GVL / Rachel Matuszewski

GVL / Rachel Matuszewski

Rachel Matuszewski

The Grand Valley State University College of Engineering was recently awarded $500,000 by the Grand Rapids SmartZone to create medical devices from the new Carbon, Inc. 3D printer. 

The Local Development Finance Authority (LDFA) promotes small businesses to get through their first years, otherwise known as “the valley of death.” The LDFA manages Tax Incremental Funding (TIF) money within the city of Grand Rapids. They also sort through proposals and ask if they are good for the city, retain talent and help develop their infrastructure. 

GVSU’s applied Medical Device Institute (aMDI) submitted this proposal in partnership with MediSurge and Carbon, Inc. two years ago, with the planning and preparation taking a year. 

“(The) $500,000 grant to afford this technology (helps) us bring more technology, industry and innovation to Grand Rapids,” said aMDI co-opt student Nah Keefer. “We’re one of six universities that has this type of technology.”

GVSU co-opt engineering students, GVSU faculty and MediSurge and aMDI employers can experience the printer, which sits in aMDI’s incubator room in the Cook-DeVos Center for Health Sciences. For now, the printer’s main purpose lies in creating small medical devices that can go underneath the skin at a rapid pace. 

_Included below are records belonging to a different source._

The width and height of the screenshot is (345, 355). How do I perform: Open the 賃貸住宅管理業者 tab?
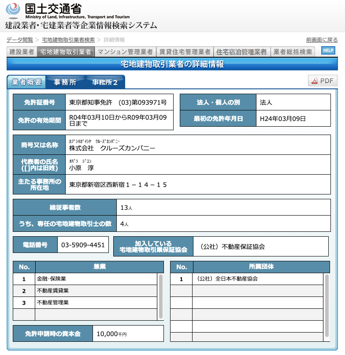click(185, 52)
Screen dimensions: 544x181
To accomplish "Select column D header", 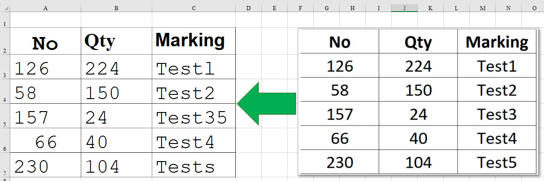I will pos(248,8).
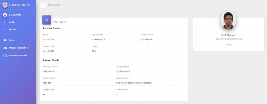Image resolution: width=267 pixels, height=104 pixels.
Task: Click the purple Your Profile person icon
Action: (x=47, y=20)
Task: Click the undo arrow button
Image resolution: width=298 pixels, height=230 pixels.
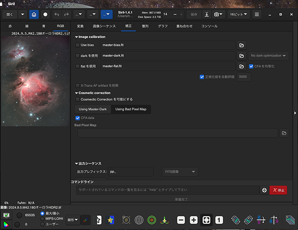Action: tap(58, 15)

“MediSurge is trying to eliminate the number of suppliers we have,” MediSurge co-opt student Breanna Andrews said. “When we get a new mold component, we have to purchase a mold, which will create the shape of whatever component that we need and then we do validations and verifications to make sure that the component is manufacturing correctly. The point of this is to eliminate the front end cost to have a quicker turnaround time from start to finish.” 

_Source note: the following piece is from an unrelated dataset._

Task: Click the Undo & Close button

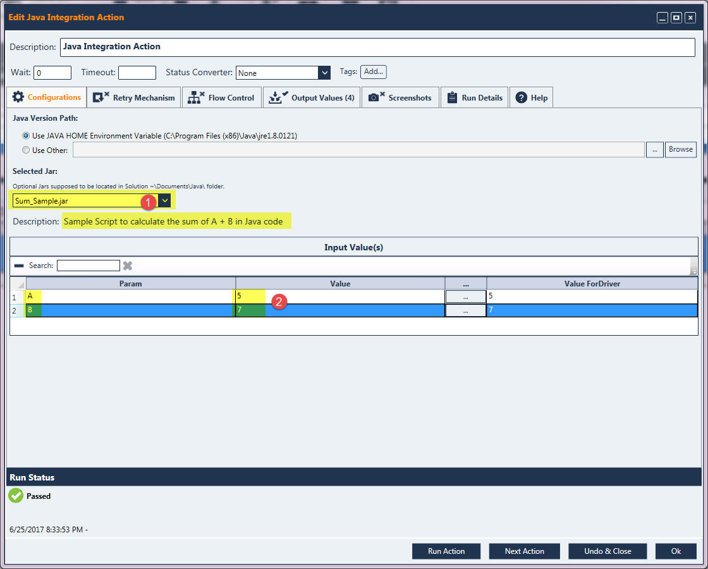Action: point(607,551)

Depending on the height of the mold, employees can make as many products that can fit in the platform, which can hold up to 15 inches of resin, the chemical mixture poured into the mold for printing. The printer projects UV light onto the resin and dries it until the part is formed. 

The resin structure is then taken to wash off the remaining toxic resin, twice. Finally, it is cured in UV heat or UV light to make the product non-toxic and safe to touch. Two part resins are placed under UV heat, called baking, and can take eight to 12 hours to cure. One part resins are placed under UV light and can take up to two minutes. 

The end result is called polymers, a material similar to plastic. With the printer’s precision, employees can design a variety of materials to meet the design criteria, from flexible and elastic to solid and rigid.

Executive Director of applied Medical Device Institute Brent Nowak said the same material is used in the sole of Adidas shoes. 

For GVSU faculty, this provides them the opportunity to help aMDI with their expertise and publish papers. For GVSU engineering students, the new technology gives them an advantage for hiring when graduation is in sight. Students like Aldo Fanelli are learning to not only build polymers, but to create theses on how to break them.

“They work on real world problems at industry pace (in) project immersion,” Nowak said. 

“They get all the theory in the classroom but then they come in here and they have to solve real world problems. When they graduate, they have worked in industry already, they understand the difference between the academic teaching and the real world application. It’s good for our mission and our mission is student-centric around teaching and enhanced learning abilities.”